Senior housing project gets another funding commitment
Published 12:00 am Sunday, February 10, 2013
ROME TOWNSHIP — The proposed senior housing project in the eastern end got a possible $50,000 boost from the Lawrence County Commissioners.
The county has agreed to invest up to $25,000 of its 2015 and $25,000 of its 2016 Community Development Block Grants funding to the proposal by Pirhl Developers to build a 40-to-45-unit senior living complex.
The complex will be built on land across from Fairland East Elementary School and adjacent to the Ironton-Lawrence County Community Action Organization/St. Mary’s Medical Center modular health clinics.

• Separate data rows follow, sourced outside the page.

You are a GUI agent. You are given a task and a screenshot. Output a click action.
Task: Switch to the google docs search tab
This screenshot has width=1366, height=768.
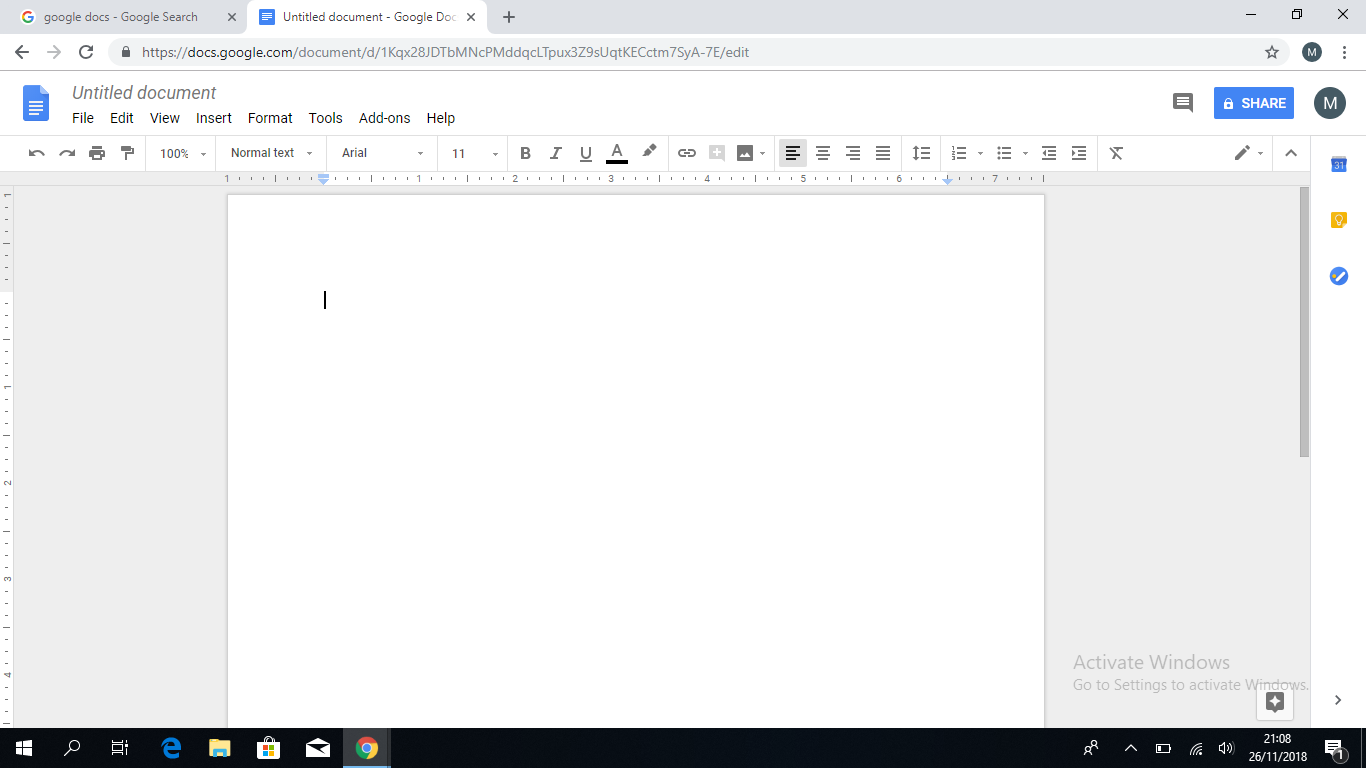pyautogui.click(x=118, y=16)
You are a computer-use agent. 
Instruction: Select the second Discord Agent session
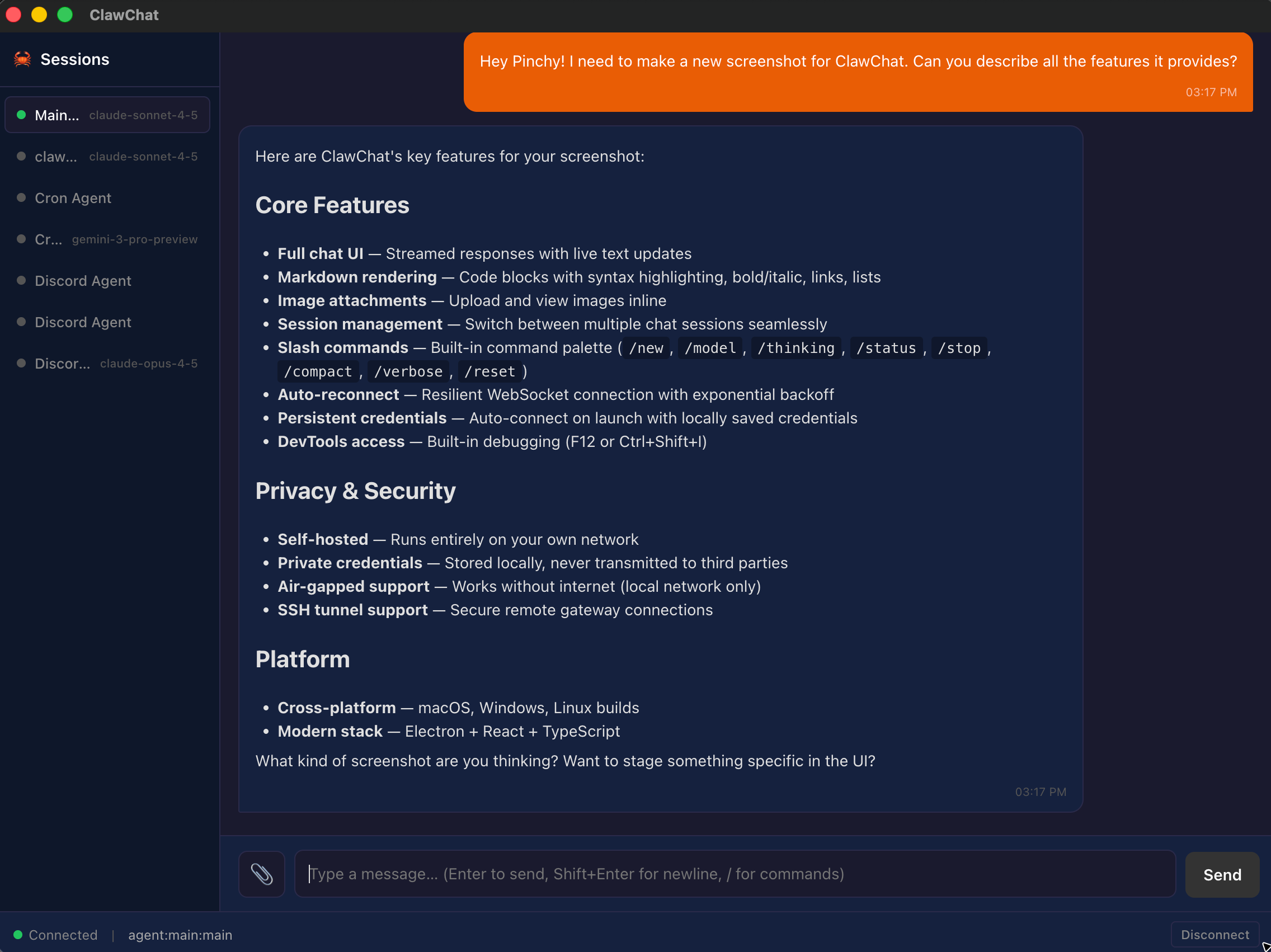[x=107, y=322]
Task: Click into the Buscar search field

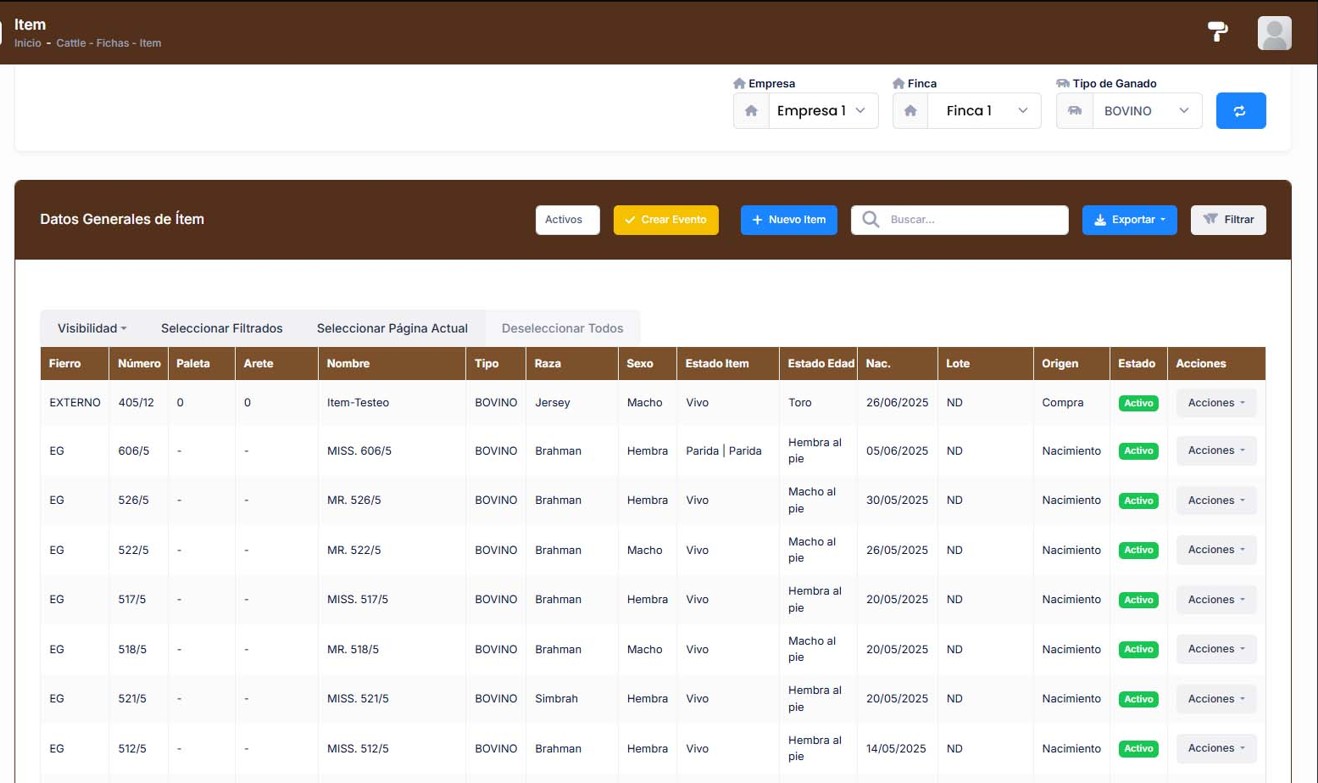Action: coord(975,220)
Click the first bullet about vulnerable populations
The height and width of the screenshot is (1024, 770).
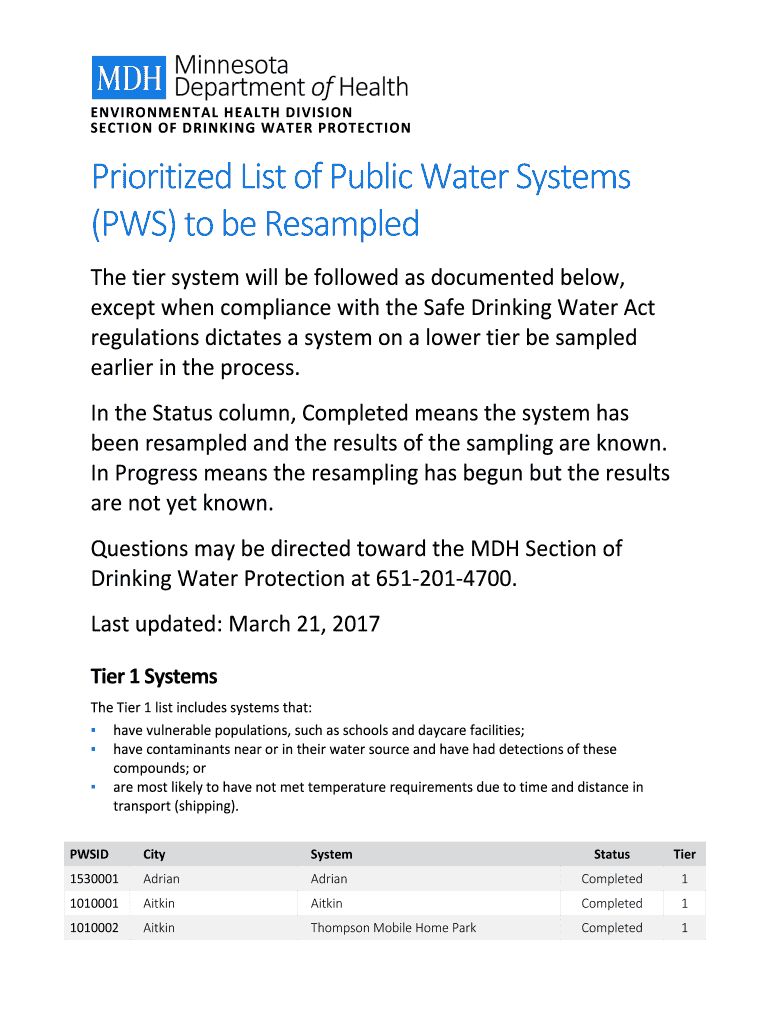coord(318,730)
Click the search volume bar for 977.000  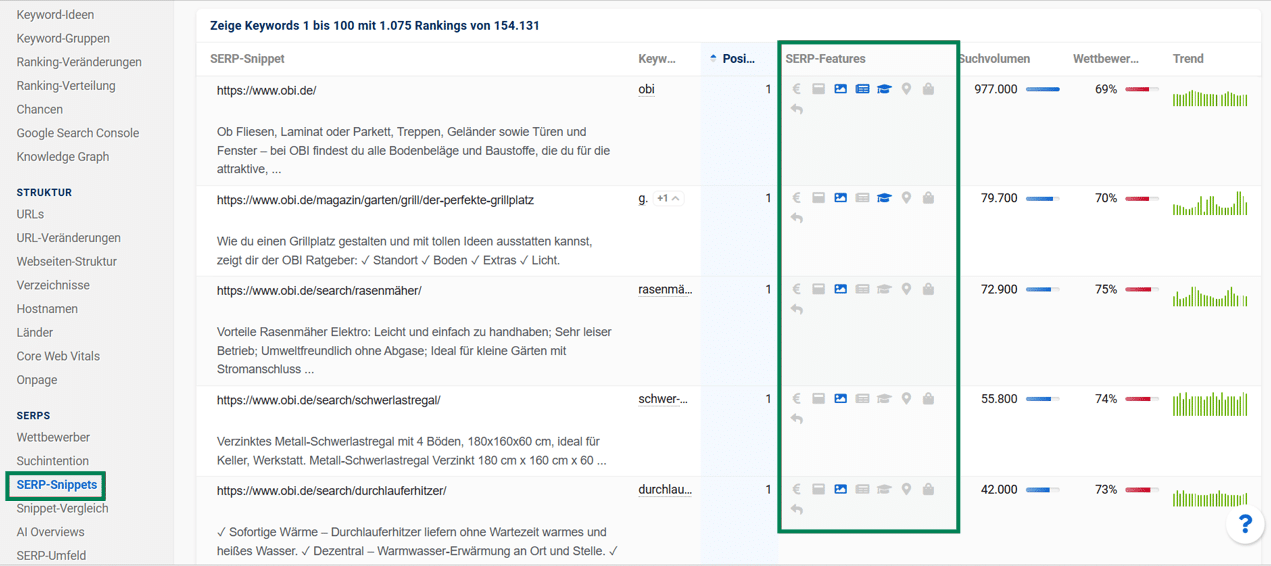(1043, 90)
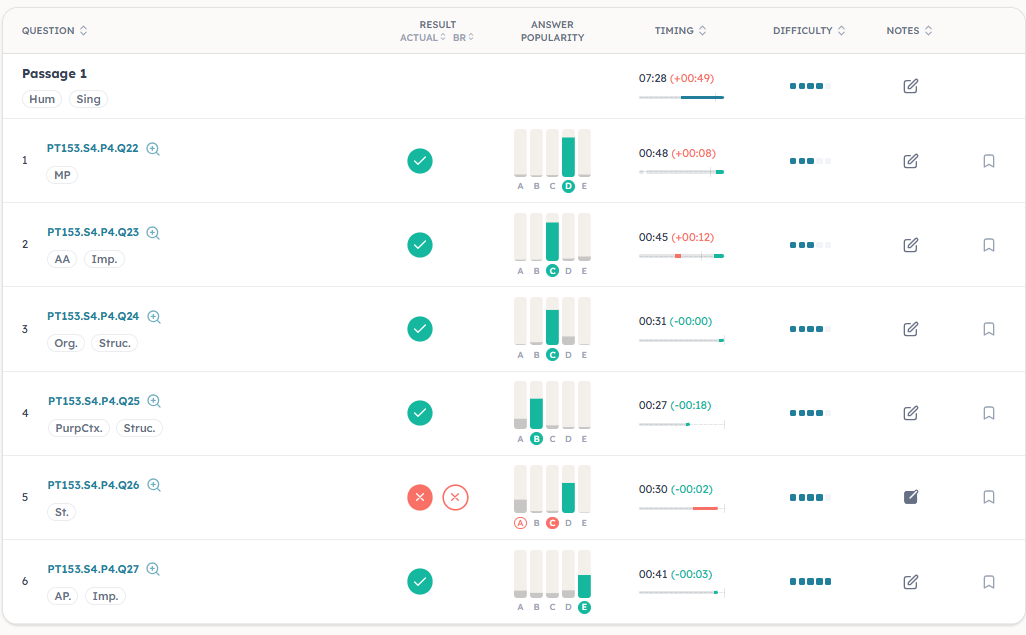Click the Hum tag under Passage 1
The width and height of the screenshot is (1026, 635).
point(42,99)
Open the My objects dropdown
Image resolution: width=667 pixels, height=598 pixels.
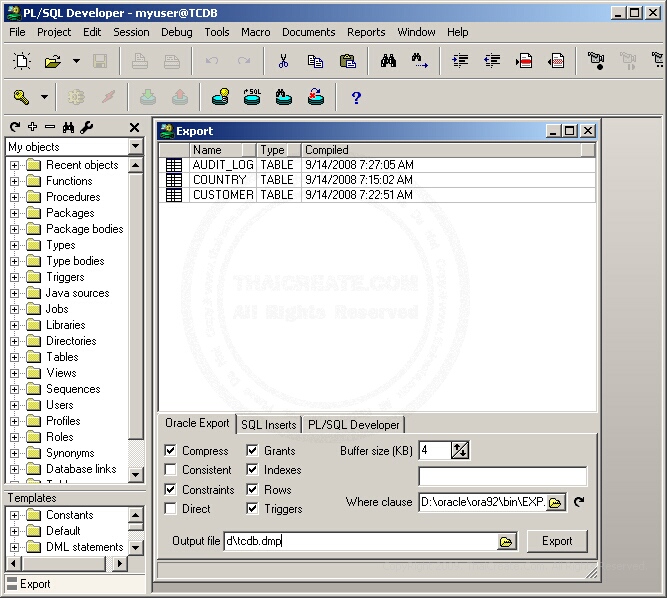pos(136,147)
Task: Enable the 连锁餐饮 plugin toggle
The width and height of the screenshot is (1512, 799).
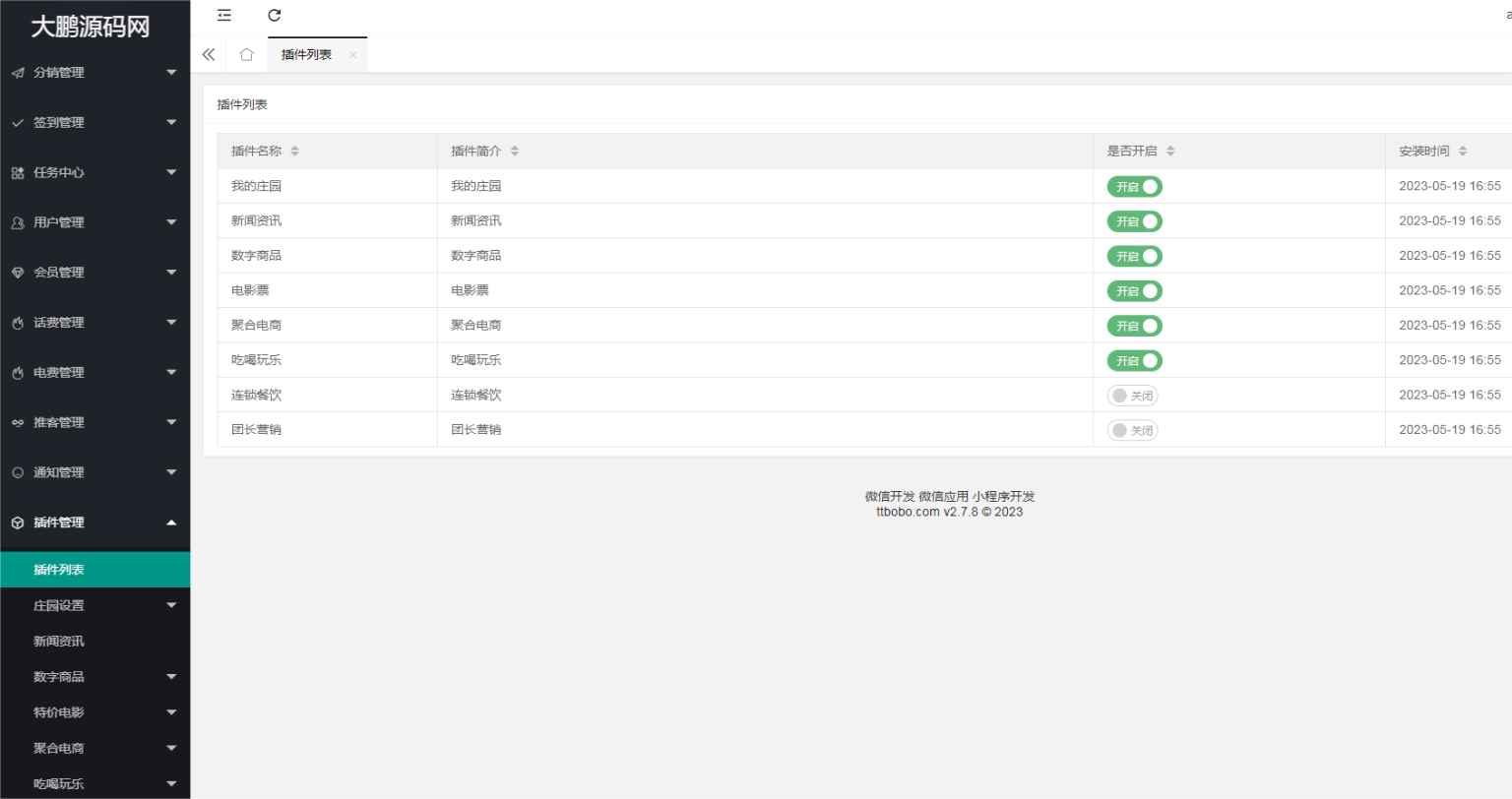Action: [1132, 396]
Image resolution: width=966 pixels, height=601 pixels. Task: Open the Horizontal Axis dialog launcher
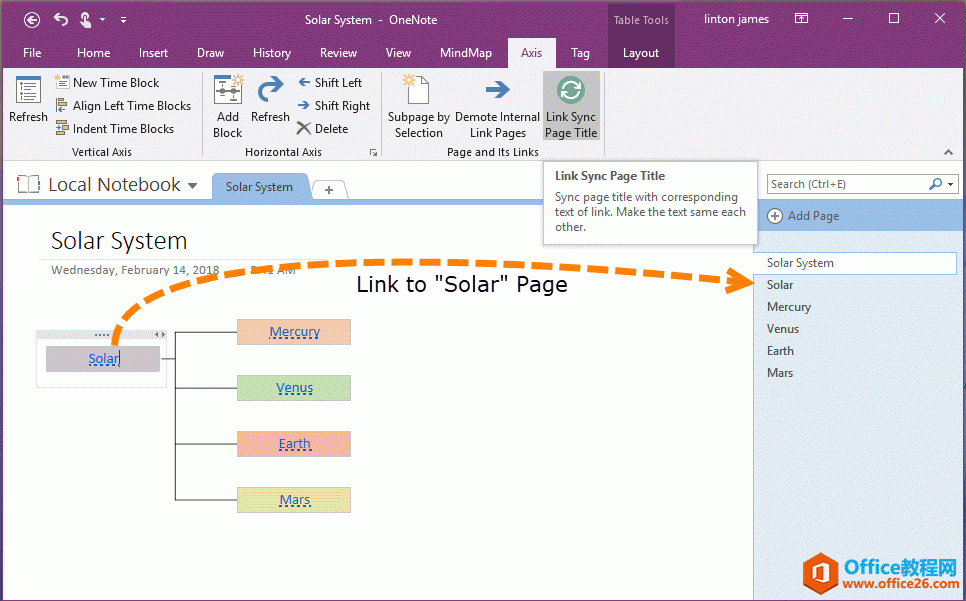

“That is a federal grant,” Commission President Bill Pratt said. “It is not money we can spend in any other way. It is an easy way for us to do this and not allocate money out of the general fund.”
The community buildings at Washington and Symmes townships were paid for with CDBG.
“We have asked the developer that they include a senior center that is opened to the public in their design,” Pratt said. “That money will help with equipment for the kitchen, coolers, so we can have a satellite senior center where we can have prepared meals for seniors.”
In January the commissioners approved $100,000 in CDBG funds to help with a sanitary sewer line expansion to the project and possible subsequent developments in the area.
To provide that service, the current line from the Union-Rome Sewer System to the proposed site must be extended about 7,500 feet.
“That is the same situation where we can use it because it is for a senior project,” Pratt said. “We have made the commitment but that won’t happen if the project doesn’t go through.”
That money will come from the 2014 CDBG funding.
“The seniors in the eastern end of the county have no facility for housing and … this ensures those residents have senior housing,” Pratt said. “It highlights our commitment to seniors in the county.”